In another embodiment, the pharmaceutical composition comprising a substance according to the invention and at least one active ingredient selected from the group consisting latanoprost, timolol, travoprost, dorzolamide, brimonidine, bimatoprost, apraclonidine, dipivephrine, propine, acetazomide, brinzolamide may be formulated for eye drop administration.

The invention will be further illustrated by the following figures and examples. However, these examples and figures should not be interpreted in any way as limiting the scope of the present invention.

FIGURES

FIG. 1: Effect of Vigabatrin with or without taurine supplementation on retinal ganglion cell (RGC) survival. Quantification of Brn3A-positive retinal ganglion cells in retinal sections of control animals (Cant), vigabatrin-treated rats (VGB) and vigabatrin-treated rats supplemented with taurine (VGB+taurine). The differences between control animals and the two other groups were statistically significant and the difference between the two groups of VGB-treated animals with or without taurine supplementation was also significant. (* p<0.001, ^o p<0.005, s.e.m. n=10).
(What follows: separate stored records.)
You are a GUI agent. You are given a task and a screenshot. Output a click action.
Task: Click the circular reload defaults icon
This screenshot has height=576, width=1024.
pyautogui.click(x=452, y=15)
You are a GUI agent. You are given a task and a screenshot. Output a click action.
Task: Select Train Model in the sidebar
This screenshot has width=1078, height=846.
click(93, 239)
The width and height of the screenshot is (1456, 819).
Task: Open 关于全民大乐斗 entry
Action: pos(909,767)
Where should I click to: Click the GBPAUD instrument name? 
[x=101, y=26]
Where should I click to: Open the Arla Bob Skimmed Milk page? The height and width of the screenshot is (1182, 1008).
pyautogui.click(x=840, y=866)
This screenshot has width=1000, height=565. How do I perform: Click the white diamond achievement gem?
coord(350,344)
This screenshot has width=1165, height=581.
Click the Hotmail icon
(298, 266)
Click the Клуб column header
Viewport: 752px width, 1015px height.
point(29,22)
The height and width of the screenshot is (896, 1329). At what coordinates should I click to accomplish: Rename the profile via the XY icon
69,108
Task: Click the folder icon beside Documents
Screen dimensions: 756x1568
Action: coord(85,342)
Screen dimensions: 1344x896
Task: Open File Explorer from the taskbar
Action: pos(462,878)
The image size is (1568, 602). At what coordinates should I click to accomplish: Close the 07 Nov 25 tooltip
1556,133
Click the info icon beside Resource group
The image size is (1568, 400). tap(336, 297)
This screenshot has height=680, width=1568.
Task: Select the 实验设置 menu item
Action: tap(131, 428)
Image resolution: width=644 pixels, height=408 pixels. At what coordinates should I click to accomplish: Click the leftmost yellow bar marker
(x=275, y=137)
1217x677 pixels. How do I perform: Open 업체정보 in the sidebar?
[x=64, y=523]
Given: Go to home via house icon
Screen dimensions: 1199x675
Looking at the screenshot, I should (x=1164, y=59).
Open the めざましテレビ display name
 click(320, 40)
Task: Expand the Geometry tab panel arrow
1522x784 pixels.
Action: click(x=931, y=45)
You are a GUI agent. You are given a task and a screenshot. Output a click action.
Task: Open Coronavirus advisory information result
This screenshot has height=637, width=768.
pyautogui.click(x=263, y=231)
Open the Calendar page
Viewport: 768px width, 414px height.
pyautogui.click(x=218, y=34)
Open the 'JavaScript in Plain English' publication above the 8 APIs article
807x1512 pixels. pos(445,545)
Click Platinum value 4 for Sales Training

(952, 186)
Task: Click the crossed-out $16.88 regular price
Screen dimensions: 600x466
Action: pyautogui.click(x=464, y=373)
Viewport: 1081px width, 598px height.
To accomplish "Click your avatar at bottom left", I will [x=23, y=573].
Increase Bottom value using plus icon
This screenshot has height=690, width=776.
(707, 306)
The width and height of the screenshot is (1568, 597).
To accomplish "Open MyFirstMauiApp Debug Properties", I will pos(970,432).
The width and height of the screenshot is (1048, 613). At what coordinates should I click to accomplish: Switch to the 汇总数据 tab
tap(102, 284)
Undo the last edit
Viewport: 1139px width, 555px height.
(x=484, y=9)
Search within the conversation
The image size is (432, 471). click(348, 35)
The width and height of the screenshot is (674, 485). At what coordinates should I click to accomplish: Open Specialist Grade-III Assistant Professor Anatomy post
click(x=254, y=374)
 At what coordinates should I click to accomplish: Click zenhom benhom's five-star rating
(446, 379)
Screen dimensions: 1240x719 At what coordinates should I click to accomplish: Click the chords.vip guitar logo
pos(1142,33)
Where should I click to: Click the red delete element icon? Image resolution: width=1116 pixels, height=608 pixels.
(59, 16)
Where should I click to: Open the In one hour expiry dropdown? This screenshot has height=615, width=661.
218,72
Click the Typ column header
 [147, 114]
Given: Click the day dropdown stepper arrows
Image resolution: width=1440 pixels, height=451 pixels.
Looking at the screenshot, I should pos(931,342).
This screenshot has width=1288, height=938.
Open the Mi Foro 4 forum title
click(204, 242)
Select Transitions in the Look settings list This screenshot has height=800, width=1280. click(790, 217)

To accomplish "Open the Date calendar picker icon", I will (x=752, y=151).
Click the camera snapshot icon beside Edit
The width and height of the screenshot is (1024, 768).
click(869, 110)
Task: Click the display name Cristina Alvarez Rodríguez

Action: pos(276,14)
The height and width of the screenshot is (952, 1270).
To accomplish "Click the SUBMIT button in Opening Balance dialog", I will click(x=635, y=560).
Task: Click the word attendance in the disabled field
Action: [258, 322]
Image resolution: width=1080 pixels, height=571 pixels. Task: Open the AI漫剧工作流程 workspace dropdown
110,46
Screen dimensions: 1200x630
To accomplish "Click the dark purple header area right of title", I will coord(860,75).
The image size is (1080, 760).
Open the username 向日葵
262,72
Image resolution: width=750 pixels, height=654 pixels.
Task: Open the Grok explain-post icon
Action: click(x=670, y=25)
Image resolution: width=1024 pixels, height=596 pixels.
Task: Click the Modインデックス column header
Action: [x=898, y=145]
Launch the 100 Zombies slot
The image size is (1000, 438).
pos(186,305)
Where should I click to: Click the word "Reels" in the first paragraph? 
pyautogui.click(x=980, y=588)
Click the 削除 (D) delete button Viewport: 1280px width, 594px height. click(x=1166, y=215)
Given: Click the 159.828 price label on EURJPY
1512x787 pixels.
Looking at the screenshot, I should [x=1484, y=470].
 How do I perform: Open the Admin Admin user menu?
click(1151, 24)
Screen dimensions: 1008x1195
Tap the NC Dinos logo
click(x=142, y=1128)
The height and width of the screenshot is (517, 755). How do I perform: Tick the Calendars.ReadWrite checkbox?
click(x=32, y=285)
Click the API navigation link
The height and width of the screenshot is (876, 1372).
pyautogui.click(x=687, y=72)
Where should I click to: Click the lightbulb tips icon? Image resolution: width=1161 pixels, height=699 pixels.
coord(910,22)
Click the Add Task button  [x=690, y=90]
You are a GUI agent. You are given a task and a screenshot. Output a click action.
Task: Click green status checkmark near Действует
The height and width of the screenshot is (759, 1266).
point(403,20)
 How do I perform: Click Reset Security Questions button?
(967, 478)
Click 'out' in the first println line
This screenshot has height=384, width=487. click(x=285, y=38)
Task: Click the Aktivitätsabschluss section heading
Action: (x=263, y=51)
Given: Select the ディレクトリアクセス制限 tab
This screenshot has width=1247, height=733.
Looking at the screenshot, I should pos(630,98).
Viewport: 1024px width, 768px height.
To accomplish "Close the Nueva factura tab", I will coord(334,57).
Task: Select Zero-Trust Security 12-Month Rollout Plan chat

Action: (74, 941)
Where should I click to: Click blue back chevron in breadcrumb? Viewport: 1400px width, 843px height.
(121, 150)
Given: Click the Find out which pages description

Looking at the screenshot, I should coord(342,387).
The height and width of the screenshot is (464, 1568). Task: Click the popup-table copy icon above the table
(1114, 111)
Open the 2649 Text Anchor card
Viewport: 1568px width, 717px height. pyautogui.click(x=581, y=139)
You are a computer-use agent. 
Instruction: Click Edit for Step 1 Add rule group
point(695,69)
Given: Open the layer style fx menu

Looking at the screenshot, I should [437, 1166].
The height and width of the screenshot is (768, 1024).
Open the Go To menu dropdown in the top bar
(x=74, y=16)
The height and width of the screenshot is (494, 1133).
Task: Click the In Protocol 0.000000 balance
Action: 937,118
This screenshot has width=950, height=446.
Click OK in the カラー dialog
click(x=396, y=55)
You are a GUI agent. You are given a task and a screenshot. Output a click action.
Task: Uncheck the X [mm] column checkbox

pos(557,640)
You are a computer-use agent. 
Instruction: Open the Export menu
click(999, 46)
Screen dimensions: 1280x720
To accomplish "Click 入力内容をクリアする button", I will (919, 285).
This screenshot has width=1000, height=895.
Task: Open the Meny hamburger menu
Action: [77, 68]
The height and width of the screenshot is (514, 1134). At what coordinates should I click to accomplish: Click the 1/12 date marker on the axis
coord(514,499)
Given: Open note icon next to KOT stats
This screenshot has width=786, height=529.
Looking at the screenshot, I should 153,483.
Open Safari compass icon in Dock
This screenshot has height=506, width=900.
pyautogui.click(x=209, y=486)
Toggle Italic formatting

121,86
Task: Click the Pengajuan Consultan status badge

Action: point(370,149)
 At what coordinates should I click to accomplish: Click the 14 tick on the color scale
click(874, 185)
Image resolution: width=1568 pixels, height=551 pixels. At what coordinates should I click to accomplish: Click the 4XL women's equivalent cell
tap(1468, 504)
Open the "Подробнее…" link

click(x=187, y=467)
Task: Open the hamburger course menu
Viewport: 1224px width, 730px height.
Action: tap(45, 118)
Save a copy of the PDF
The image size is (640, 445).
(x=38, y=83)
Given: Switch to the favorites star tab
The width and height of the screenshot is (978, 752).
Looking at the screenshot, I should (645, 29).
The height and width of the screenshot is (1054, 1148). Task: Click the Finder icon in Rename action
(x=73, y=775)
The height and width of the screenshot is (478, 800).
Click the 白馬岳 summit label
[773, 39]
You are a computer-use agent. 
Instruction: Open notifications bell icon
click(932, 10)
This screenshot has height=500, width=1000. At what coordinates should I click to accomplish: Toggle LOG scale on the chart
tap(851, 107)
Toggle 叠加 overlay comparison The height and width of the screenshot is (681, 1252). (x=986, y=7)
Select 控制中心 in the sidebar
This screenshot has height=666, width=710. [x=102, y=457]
FIG. 2: Protective effect of taurine on the survival of pure cultured retinal ganglion cells (RGCs). Histogram showing the quantification of RGC survival at 6 days in vitro (6 DIV) either in control condition (negative control) or in presence of 1 mM of taurine; addition of the B27 supplement to the culture medium was taken as a positive control. Data are expressed as a percentage of RGC survival at 6 DIV with respect to that at 1 day in vitro (1 DIV). They are provided as mean±SEM of 24 independent experiments. Statistical significances were calculated with respect to the control group (*P<0.05 and ***P<0.001, One-Way ANOVA, followed by a bonferroni post-hoc test).

FIG. 3: Protective action of taurine treatment against RGC degeneration in Long-Evans rats following an episcleral vein occlusion, an induced animal model of glaucoma. A: Taurine plasma levels in long-Evans rats without (water) or with taurine (0.2M) addition in their drinking for 3 months. Each bar represents the taurine plasma level in μmol/L. Data are the means±SEM obtained from 8 animals for each group. **P<0.01 as compared to the water group (student t test).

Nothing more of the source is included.